:: Written instruction ::
Locate each line in the records that contains the string "answer", and copy those lines.

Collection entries
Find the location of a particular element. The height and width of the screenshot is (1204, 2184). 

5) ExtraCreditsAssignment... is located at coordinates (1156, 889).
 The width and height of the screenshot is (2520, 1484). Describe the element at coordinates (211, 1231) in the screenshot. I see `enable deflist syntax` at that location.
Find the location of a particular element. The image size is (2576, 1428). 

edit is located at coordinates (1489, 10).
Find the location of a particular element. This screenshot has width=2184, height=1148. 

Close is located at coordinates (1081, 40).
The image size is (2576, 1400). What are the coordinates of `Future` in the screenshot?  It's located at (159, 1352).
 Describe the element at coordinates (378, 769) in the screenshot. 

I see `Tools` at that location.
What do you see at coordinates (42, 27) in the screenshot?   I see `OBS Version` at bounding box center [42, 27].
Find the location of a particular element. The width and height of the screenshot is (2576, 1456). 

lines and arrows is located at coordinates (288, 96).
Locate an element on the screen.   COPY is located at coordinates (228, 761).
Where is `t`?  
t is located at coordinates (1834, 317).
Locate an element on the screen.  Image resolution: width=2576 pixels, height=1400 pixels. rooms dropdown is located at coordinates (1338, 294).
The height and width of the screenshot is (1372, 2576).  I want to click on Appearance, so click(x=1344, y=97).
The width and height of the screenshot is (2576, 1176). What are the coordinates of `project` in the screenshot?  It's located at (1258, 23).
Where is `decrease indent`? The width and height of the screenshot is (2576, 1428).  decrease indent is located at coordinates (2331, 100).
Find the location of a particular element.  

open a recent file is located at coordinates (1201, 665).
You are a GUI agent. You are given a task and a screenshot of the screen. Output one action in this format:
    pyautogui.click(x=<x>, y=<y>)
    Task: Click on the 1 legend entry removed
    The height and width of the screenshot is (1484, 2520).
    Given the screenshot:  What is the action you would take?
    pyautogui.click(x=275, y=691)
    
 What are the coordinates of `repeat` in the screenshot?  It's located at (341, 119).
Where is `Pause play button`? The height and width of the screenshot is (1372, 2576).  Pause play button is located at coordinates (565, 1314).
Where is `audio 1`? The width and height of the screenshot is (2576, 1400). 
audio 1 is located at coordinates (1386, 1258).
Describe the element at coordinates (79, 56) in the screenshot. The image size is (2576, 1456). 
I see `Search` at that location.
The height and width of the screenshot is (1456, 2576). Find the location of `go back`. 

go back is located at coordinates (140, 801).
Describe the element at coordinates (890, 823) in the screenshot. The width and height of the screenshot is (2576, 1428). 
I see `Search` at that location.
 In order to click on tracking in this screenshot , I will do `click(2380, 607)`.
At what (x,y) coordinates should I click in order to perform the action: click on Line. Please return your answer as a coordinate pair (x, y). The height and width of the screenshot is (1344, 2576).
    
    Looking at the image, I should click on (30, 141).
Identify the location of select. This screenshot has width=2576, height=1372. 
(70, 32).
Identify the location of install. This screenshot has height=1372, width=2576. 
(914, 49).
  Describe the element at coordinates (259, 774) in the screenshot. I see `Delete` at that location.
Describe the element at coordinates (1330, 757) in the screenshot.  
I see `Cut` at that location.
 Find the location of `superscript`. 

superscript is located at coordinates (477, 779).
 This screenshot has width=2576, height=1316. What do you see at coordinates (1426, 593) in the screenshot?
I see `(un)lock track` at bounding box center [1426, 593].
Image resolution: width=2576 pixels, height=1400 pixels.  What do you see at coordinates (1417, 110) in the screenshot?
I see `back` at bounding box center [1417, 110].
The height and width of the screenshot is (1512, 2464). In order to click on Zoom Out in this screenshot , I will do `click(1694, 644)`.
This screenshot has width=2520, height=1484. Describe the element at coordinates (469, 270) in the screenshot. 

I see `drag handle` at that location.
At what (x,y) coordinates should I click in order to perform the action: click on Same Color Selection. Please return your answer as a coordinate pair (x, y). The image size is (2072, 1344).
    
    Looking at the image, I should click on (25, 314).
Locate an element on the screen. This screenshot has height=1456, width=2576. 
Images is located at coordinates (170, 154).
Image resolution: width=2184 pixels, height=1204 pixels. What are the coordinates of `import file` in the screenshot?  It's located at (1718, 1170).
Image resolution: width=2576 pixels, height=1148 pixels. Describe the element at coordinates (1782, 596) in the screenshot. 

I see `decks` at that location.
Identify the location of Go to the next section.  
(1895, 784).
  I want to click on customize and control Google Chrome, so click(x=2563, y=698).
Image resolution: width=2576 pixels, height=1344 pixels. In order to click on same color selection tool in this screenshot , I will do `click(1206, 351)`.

:: Final result ::
At what (x,y) coordinates should I click in order to perform the action: click on Line. Please return your answer as a coordinate pair (x, y). The height and width of the screenshot is (1344, 2576).
At what (x,y) coordinates should I click in order to perform the action: click on Same Color Selection. Please return your answer as a coordinate pair (x, y). The image size is (2072, 1344).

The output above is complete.